▸ Task directions:
The answer must consist of each line below that contains the string "Enable".

Stored records:
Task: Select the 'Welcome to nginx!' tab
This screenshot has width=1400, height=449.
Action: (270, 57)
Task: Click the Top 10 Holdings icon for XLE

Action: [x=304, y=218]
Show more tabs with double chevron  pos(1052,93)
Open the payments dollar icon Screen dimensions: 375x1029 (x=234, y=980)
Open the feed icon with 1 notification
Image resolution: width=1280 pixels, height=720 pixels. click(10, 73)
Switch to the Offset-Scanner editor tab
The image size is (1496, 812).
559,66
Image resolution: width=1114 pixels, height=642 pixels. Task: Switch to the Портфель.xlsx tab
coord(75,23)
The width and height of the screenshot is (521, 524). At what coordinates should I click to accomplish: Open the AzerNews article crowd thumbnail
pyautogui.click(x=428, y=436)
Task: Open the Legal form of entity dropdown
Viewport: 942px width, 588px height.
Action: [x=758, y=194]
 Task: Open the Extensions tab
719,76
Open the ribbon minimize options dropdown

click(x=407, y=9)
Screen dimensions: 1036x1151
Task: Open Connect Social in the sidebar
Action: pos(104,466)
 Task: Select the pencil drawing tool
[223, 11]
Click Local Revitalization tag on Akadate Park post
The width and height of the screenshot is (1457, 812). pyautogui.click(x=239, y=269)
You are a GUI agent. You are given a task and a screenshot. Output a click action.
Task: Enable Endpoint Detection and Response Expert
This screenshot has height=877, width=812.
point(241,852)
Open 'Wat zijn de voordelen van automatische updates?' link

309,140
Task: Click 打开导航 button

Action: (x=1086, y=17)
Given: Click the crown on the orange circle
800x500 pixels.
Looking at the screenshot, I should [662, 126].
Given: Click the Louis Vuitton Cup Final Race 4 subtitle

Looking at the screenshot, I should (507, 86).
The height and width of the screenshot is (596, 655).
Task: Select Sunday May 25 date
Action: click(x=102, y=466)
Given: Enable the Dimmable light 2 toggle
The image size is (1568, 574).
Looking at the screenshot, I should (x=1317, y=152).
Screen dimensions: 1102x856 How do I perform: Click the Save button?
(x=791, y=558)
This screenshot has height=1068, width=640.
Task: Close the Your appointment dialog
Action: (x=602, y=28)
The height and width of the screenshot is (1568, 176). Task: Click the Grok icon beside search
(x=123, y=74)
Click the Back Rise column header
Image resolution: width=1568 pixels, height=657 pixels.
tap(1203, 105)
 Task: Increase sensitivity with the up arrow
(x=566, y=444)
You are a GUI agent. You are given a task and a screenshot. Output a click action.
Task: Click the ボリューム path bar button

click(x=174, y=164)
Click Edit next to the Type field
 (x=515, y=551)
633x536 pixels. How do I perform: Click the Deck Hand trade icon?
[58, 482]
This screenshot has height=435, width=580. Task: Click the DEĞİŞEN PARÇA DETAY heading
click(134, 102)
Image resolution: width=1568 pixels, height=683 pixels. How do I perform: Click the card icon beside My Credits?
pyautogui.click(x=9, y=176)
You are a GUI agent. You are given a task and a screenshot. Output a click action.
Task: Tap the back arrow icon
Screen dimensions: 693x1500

▸ Your solution:
Task: Enable Endpoint Detection and Response Expert
Given: Enable the Dimmable light 2 toggle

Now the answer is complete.